GündemKültür SanatManşet

FARKLI BİR SANATI BODRUM’A TAŞIDI…

Yaşayan İnsan Hazinesi Cemil Kızılkaya, kendi yöresi Kastamonu’da yüz yıllardır yaşatılan taş baskı sofra bezi sanatını Bodrum’da yaşamakta olan Hülya Yetginbaltacı’ya öğretti…

Evliya Çelebi’nin 17. yüzyılda bölgeyi ziyareti sırasında gördüğü ve Seyahatname’sinde de yer verdiği taş baskı kültürünü gelecek nesle aktarmak için, Bodrum’da yaşamakta olan Hülya Yetginbaltacı, hocasından el alarak burada bu geleneği sürdürmek için harekete geçtiğini de belirterek; “Yurdumuzun kültürel mirası olan taş baskı sofra bezi, geçmişi çok eskiye dayalı bir el sanatı. Bu kültürü yaşatmak ve aktarmak adına ustamdan aldığım el ile bu el sanatımızı Bodrum’a taşıyarak yeni şeyler üretmek istiyorum. Üç seneden beri bu proje ile uğraşmaktayım. Üniversitede staj yaparken bu el sanatının eskisi gibi ilgi görmediğini, giderek unutulmaya, yok olmaya yüz tuttuğunu ilk Safranbolu da fark etmiştim ve bu geleneği yaşatmak fikri ilk o günlerde kafamda oluştu. Şimdiki nesil bu işe yeterince ilgi göstermiyordu. Taş baskı yok olacak diyerek kendimi bu günlere hazırladım.  O zamandan beri aklımda olan bu el sanatına merakım ve heyecanım her geçen gün gittikçe artıyordu. Öğrencilik bitti, iş hayatı bitti ve Bodrum’a geldiğimde ben burada bu işi yapmak istiyorum dedim ve hemen kolları sıvadım, Cemil Kızılkaya ustayı buldum ve yanına gittim. Usta kendisini bulmamı ve bu işi yapmak istediğimi duyunca çok mutlu oldu. “Kalıplarını kimseye verme ben alacağım.” dedim ve fiyat biçerek bunları Cemil ustamdan aldım. 2017 yaz ayında kalıpları alıp Bodrum’a getirdim. 600’e yakın kalıpla evde atölye kurdum. Ama bu iş için geniş bir alana ihtiyaç var, evde yapılacak bir iş değil, bir atölye gerekli. Bu yüzden Bodrum’daki ilgili sivil toplum kuruluşlarının, odaların veya hayırseverlerin bana destek vermelerini istiyorum” dedi.
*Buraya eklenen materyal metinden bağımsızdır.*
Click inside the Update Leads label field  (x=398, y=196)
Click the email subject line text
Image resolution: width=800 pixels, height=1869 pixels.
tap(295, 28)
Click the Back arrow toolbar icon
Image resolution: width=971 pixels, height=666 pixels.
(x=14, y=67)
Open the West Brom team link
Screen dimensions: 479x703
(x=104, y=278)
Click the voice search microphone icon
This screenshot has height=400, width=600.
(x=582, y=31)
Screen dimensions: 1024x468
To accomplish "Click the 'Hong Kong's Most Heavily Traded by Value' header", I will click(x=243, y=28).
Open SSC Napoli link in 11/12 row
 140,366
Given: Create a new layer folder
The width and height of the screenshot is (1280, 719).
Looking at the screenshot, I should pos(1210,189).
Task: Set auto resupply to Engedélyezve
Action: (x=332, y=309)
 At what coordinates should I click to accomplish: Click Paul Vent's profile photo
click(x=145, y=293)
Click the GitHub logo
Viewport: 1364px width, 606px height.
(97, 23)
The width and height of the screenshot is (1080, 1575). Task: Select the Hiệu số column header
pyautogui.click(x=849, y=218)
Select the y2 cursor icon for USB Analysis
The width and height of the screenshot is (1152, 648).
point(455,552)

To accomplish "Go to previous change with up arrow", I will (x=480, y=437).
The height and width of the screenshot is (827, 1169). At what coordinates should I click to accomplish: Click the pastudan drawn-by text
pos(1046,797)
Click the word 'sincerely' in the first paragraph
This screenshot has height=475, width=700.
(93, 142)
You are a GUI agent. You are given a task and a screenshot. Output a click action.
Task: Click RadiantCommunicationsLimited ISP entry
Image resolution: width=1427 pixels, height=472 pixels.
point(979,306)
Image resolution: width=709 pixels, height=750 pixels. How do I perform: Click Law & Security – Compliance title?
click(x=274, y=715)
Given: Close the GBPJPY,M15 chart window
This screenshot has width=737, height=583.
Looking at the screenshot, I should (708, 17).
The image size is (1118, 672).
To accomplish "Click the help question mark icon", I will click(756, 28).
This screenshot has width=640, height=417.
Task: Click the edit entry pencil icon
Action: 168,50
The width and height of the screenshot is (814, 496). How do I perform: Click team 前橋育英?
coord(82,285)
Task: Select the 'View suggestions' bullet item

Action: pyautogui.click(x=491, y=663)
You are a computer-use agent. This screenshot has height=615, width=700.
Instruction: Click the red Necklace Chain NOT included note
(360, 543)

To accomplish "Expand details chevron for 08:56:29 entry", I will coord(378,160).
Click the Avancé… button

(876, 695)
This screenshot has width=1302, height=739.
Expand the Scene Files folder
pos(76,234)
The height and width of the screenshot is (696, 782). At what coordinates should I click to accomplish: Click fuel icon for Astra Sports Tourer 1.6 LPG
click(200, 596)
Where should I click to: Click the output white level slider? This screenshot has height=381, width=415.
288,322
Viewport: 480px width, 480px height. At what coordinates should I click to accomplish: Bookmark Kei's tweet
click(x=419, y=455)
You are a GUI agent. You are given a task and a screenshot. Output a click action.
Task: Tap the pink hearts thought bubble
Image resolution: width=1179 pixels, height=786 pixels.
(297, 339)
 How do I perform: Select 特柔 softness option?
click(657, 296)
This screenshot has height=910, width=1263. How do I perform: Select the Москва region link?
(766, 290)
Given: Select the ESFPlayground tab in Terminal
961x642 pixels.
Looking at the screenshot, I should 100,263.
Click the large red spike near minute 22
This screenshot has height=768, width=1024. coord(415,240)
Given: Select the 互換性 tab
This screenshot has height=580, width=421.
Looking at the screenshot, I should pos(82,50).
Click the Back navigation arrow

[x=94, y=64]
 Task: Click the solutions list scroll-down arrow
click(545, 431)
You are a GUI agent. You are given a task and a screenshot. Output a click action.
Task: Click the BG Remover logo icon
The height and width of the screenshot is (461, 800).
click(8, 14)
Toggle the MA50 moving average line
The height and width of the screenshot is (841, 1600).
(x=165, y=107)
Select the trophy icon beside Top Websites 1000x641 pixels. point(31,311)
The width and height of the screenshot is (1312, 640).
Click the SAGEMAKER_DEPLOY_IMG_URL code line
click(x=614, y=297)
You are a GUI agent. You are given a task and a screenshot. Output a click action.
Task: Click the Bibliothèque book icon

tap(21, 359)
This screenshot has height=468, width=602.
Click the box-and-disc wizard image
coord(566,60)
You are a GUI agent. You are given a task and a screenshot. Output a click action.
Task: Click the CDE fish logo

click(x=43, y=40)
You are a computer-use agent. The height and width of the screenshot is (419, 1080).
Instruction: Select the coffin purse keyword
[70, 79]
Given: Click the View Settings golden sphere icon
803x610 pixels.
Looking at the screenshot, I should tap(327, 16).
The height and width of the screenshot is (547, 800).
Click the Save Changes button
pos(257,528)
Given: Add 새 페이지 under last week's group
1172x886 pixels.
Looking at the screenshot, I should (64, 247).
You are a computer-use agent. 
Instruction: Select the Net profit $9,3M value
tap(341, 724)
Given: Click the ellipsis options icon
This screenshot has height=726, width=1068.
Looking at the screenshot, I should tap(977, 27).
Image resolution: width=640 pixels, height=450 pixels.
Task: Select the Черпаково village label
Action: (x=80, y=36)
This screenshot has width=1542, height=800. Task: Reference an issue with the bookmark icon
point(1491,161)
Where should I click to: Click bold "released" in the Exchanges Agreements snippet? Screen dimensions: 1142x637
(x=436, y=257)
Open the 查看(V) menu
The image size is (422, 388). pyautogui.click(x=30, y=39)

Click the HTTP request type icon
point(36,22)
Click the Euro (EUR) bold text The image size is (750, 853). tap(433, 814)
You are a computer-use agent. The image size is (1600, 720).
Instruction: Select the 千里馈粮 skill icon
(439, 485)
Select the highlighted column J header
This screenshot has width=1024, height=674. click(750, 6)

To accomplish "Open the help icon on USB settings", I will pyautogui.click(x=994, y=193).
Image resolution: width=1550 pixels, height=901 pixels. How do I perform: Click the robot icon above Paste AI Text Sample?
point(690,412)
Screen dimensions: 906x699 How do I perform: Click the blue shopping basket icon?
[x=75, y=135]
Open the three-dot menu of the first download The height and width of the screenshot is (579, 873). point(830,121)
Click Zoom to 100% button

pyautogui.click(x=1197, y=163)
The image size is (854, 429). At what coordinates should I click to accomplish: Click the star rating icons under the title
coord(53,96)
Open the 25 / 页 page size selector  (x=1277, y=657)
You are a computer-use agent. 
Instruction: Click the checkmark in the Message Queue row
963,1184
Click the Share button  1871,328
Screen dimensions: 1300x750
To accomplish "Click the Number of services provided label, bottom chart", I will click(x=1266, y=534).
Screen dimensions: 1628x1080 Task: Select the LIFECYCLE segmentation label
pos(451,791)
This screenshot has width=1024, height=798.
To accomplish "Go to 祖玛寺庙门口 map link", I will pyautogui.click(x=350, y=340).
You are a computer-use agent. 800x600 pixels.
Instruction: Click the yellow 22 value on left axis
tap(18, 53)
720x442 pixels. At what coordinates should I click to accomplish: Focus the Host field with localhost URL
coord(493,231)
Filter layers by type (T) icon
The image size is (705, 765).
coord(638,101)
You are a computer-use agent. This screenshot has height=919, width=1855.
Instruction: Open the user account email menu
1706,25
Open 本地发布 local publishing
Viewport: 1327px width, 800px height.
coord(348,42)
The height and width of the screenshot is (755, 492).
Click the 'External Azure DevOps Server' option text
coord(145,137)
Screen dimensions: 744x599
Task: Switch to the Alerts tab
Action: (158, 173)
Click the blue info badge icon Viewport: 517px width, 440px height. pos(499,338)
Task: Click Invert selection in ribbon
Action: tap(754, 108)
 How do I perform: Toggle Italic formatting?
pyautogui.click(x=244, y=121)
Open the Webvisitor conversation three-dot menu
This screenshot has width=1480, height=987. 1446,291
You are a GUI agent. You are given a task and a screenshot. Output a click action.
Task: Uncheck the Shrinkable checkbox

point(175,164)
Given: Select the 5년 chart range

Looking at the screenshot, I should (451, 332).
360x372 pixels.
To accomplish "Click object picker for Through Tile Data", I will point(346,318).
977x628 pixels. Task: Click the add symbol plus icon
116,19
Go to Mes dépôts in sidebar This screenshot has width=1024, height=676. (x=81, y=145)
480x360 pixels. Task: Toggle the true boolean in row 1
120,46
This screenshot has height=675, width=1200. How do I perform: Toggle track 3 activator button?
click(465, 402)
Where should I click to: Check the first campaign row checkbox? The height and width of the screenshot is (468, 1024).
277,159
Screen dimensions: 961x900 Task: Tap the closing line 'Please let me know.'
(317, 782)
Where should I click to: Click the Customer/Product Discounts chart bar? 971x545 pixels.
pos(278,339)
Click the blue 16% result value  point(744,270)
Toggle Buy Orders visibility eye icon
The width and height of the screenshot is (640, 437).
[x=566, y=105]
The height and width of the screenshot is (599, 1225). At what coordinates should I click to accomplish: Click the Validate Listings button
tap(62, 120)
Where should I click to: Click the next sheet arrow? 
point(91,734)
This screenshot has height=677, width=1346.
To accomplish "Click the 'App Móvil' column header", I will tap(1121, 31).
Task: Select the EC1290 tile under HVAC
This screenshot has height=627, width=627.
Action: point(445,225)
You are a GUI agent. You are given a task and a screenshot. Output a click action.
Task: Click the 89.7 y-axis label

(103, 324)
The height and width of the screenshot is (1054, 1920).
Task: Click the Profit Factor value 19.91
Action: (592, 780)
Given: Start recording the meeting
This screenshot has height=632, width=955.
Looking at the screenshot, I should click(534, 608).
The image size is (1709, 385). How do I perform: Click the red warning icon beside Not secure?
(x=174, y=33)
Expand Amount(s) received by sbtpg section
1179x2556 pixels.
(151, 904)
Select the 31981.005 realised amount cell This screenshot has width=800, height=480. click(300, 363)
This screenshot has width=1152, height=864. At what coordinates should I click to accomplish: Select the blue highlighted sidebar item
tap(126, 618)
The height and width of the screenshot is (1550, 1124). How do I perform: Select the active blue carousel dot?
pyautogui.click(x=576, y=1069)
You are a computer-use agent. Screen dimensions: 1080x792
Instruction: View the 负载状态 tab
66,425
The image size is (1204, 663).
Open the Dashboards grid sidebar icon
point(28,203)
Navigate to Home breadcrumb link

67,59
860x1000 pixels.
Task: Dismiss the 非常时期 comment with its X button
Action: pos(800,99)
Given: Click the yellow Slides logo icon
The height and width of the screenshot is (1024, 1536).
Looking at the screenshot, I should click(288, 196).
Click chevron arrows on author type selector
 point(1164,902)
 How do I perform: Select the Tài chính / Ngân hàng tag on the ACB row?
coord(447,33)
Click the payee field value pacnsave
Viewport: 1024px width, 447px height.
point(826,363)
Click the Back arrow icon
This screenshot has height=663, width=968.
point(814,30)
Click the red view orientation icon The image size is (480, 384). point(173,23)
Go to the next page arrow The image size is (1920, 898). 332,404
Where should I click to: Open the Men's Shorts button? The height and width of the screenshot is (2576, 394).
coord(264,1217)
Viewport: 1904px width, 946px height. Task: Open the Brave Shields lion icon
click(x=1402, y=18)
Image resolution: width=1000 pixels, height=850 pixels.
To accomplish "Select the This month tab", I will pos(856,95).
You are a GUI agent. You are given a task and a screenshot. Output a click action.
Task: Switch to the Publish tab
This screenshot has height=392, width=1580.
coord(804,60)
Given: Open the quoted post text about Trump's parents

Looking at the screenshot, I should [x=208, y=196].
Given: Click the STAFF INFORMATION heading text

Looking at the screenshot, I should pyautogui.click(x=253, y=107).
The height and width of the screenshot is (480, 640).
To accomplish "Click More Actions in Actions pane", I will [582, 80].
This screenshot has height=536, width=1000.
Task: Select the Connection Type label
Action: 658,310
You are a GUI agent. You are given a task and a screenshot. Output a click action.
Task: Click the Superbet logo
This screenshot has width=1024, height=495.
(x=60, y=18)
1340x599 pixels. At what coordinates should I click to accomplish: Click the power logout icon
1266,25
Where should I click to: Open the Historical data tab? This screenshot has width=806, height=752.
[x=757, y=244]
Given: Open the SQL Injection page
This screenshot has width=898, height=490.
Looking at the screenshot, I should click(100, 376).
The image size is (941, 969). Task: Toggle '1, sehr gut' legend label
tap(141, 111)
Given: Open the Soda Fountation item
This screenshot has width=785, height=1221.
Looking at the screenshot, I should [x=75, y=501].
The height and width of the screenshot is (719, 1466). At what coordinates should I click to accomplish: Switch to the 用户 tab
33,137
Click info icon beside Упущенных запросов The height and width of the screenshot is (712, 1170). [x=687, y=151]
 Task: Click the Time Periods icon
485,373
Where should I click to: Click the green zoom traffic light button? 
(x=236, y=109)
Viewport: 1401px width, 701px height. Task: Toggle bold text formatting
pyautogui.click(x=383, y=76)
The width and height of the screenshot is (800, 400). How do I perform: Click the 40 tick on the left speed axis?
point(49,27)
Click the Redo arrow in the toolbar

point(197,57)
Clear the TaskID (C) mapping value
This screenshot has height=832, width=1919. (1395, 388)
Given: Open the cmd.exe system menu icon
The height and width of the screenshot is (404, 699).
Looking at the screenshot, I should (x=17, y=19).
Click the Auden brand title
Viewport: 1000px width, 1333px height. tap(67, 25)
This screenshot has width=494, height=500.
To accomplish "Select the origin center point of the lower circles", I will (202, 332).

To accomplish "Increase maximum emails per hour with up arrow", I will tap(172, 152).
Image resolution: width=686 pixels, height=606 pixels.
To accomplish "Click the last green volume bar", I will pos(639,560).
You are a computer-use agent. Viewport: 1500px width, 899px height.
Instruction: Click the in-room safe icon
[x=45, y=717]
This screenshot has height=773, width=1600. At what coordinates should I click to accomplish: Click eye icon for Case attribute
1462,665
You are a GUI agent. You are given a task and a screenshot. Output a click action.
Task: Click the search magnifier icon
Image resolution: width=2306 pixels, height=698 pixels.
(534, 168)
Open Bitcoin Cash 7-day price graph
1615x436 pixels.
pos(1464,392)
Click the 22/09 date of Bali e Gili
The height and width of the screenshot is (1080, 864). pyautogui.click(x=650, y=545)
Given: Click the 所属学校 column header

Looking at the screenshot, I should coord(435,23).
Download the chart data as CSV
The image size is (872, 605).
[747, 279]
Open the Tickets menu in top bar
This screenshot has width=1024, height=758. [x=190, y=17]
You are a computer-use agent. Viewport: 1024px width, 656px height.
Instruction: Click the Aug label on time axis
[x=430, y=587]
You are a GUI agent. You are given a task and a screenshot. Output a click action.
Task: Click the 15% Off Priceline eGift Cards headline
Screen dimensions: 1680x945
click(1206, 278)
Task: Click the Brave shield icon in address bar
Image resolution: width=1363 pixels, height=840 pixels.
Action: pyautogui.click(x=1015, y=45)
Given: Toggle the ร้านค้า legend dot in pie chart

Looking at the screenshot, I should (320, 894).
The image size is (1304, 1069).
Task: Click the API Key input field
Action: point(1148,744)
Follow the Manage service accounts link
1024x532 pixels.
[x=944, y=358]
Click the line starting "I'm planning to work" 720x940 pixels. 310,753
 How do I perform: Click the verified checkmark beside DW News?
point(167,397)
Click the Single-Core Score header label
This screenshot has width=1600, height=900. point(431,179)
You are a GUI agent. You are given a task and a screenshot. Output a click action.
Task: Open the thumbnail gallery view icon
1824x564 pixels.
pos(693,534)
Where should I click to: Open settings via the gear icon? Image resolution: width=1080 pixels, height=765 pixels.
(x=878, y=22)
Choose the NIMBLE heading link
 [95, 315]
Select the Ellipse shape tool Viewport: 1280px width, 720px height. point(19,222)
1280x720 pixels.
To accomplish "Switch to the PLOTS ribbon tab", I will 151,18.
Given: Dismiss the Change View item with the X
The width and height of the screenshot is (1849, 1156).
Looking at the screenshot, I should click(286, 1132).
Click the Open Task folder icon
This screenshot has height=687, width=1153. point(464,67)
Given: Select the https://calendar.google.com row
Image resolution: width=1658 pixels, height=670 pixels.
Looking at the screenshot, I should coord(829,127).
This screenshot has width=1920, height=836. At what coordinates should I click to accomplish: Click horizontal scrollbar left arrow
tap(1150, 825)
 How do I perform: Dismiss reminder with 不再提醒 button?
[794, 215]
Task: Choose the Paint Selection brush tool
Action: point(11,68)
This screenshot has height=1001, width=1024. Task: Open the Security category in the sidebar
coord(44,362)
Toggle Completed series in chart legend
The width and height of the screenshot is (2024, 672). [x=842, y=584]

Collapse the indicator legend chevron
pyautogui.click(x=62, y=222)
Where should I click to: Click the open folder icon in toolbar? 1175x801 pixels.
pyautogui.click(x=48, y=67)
TAŞ BASKI BODRUM’A TAŞINDI…
Cemil Kızılkaya, yetiştirdiği öğrencisinin bu işe ilgisinin yoğun olmasının kendisini mutlu ettiğini dile getirerek; “Taş baskı Evliya Çelebi’nin Seyahatname’sinde yer alan bir çalışma. Biz daha önceki yıllarda da yapıldığına inanıyoruz ama elimizdeki en eski belge bu. Taş baskıda en son nesil 1945-50’li yıllarda bitmişti, biz bunu sandıklardan çıkararak yeniden yaşattık önce kök boyayı bulduk. İçimizden gelerek bu sanatı yaptık ve öğretilirse bu gelenek yaşar ve devam eder. İlk önce dedesi, babası kalıp oyanları bulduk, bir zaman parayla aldık daha sonra bir amca bana kalıp oymayı öğretti. Dağ köyünde aylarca yaşadım kalıp oyma işini öğrenmek için. Şu anda elimde 590 motif kalıp var, bunları Hülya kardeşime verdim ve onun bu gayret ile bu el sanatını yaşatacağına hatta ileriye taşıyacağına eminim” dedi.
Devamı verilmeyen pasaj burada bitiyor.